Là, je viens au renaud ! Si maintenant mes chefs me font les mêmes griefs que les truands c’est le bouquet. Allez m’acheter pour vingt ronds de chrysanthèmes que je me suicide !

— Je ne pouvais tout de même pas conserver sur moi ma carte de commissaire ! protesté-je…

— Certes, dit le Vieux… Aussi bien ne vous le reproché-je pas…

« Toujours en votre compagnie, ils finissent par regagner leur P.C… Vous enterrez le mort, sous vos yeux on enferme le professeur Mutter dans une pièce, vous allez vous coucher et vous dormez. Pendant ce temps, Paul et son complice font sortir le savant de la maison et l’emmènent jusqu’au chemin où une autre voiture en provenance de Paris attend. Nous avons relevé des traces de gros pneus à cent mètres de la propriété, sur le chemin, à l’endroit où une clôture brisée permet à une voiture de manœuvrer…

Il me demande :

— Pourquoi avoir agi ainsi ?

Je vais pour répondre car sa question n’a rien de duraille, mais il me coupe la parole, gourmand, voulant s’entendre énoncer la solution :

— Parce qu’ils tenaient à vous faire croire que le professeur était toujours dans la maison. Cela leur permettait de gagner du temps. Un temps combien précieux ! Et de faire passer la frontière à Mutter. À l’heure où sa disparition était officiellement constatée il était embarqué pour une destination inconnue tandis que la police le croyait dans la maison, sous votre protection !

Il jubile.

— Admirable combinaison, plan machiavélique…

J’ai envie de lui taper sur l’épaule pour lui dire de lâcher le superlatif. On n’est pas laga pour faire l’apologie des petits malins qui m’ont repassé !

Il s’arrête de lui-même.

— Nous avons été mystifiés, San-Antonio. Je quitte à l’instant le ministre de l’Intérieur. Il en a assez de ces enlèvements camouflés en fugues ! Les nations amies dont les disparus sont les ressortissants s’indignent ! À la perte considérable que représente la disparition de ces hommes éminents…

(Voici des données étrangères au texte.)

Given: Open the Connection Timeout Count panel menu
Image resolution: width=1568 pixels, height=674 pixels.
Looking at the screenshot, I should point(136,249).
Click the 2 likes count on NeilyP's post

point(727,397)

Je pense : « Ouvrez le ban ! »

— … s’ajoute le déshonneur qui entache leur nom. Ils passent pour des traîtres alors que ce ne sont que des victimes. M. le ministre m’a laissé entendre que les choses iraient mal pour nous si nous ne parvenions pas dans un bref délai à une solution satisfaisante ! Vous comprenez ce que cette menace signifie ?

— Je comprends, chef !

— Bon, alors il nous faut décapiter d’urgence cette organisation. Mettez-vous en campagne sans perdre un instant. Disposez de tous les concours que vous jugerez nécessaires ! Mais il me faut des résultats ! Vous m’entendez, San-Antonio ? Des ré-sul-tats !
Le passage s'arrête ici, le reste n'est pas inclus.